D’entrée de jeu, le simple mot « secte » fait son effet funeste et angoissant et entraîne les médias hexagonaux dans une étrange hystérie de délation. Dès qu’on s’éloigne des traditions des grandes religions établies (le judéo-christianisme dans son ensemble), on est vite taxé de danger public, d’escroc, de hors-la-loi, de barbare de la pensée. Pour peu qu’on se rattache plus ou moins à un syncrétisme audacieux, ou à quelques écoles psychanalytiques mal définies, on est voué au pilori, excommunié même de la société civile, quand on n’est pas martyrisé, ni plus ni moins !
Poète, psychanalyste d’inspiration jungienne, ancien directeur de l’ex- Centre DIDRO (Centre de prévention et de soins pour toxicomanes, reconnu d’Utilité Publique), essayiste, Jean-Luc Maxence est surtout le maître d’oeuvre de La francmaçonnerie, Histoire et Dictionnaire, Collection Bouquins, Robert Laffont, 2013. Spécialiste des religions, son dernier ouvrage Psychanalyse et imaginaire des légendes maçonniques, d’Hiram à Dark Vador, écrit avec le sociologue Frédéric Vincent (Dervy, 2015) est paru en septembre2015.
Les Scientologues sont avant tout des escrocs, c’est bien connu (quelques scandales financiers probablement fondés n’empêchent pas l’église créée par L. Ron Hubbard de venir efficacement en aide aux autres, de lutter sans relâche contre les toxicomanies, de faire progresser la cause universelle des Droits de l’Homme, de combattre certains abus psychiatriques, de prôner le respect de soi, d’avoir même des « ministres volontaires » apportant une aide véritable en cas de catastrophes naturelles ou technologiques… ). Comme les fidèles du Guru Maharadji, les Scientologues font peur en France, et ce d’autant qu’ils croient aux vies antérieures et à la migration des âmes, et qu’ils encouragent de nouveaux états de conscience ! De même, les Témoins de Jéhovah (plus de 120 000 membres en France) sont persécutés pour leur refus des transfusions sanguines ou leur frayeur apocalyptique, les sobres mormons font fantasmer sur l’Amérique à convertir, l’Église « mooniste » sur les vertus du mariage à la chaîne, la Conscience de Krishna sur la chasteté, et tout ce qui appartient à l’expérience personnelle et à la mouvance du New Age – qui a déjà pris de l’âge ! – semble bien souvent, selon les chasseurs de sectes, confondre les aspirations religieuses légitimes d’un individu pensant et les fins lucratives de l’habile commerçant.

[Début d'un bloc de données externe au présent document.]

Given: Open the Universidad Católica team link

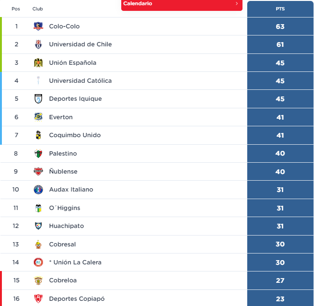Looking at the screenshot, I should [x=81, y=81].
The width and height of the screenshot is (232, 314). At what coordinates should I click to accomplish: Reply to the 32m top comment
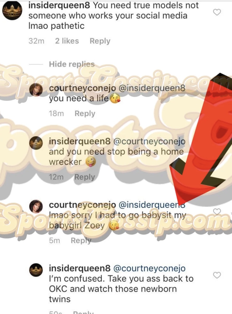click(x=100, y=41)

En Occident, tout serait lobbying masqué. Autour des sectes rôdent toujours des odeurs de soufre, des controverses tordues, des angoisses issues des intégristes de tous poils, et une peur bleue et permanente des « manipulations mentales » !
Comme l’explique très bien la professeure Anne Morelli de l’Institut d’histoire des religions de l’université Libre de Bruxelles, le temps du Grand Complot des juifs, des francs-maçons, des jésuites et des communistes militants est presque oublié. Il est devenu dépassé et démodé ; il a été remplacé par la sombre menace universelle suspendue au-dessus des têtes les plus innocentes qui a pour nom à jamais maudit : SECTE. Il faut désormais compter avec « la secte des adversaires des sectes », et supporter le raz-de-marée des dénonciations les plus grossières, en sachant, bien entendu, que tout ce qui est inédit au plan religieux correspond à chaque fois avec le satanique lavage de cerveau ! De ce point de vue, la trop célèbre Miviludes (Mission interministérielle de vigilance et de lutte contre les dérives sectaires) a viré au fiasco, même si elle a jugé bon d’ajouter en catastrophe et très tardivement, après les attentats de Paris de janvier 2015, un secteur hypothétiquement ad hoc de lutte contre les aberrations sectaires issues de l’Islam et débouchant sur Daech…
L’hystérie purificatrice continue : chaque année, encore aujourd’hui, la Miviludes reçoit plus de 2000 « signalements » et « forme » environ 1500 « agents publics » chargés d’éviter les comportements de radicalisation et de lutter, bien entendu, contre les replis sectaires.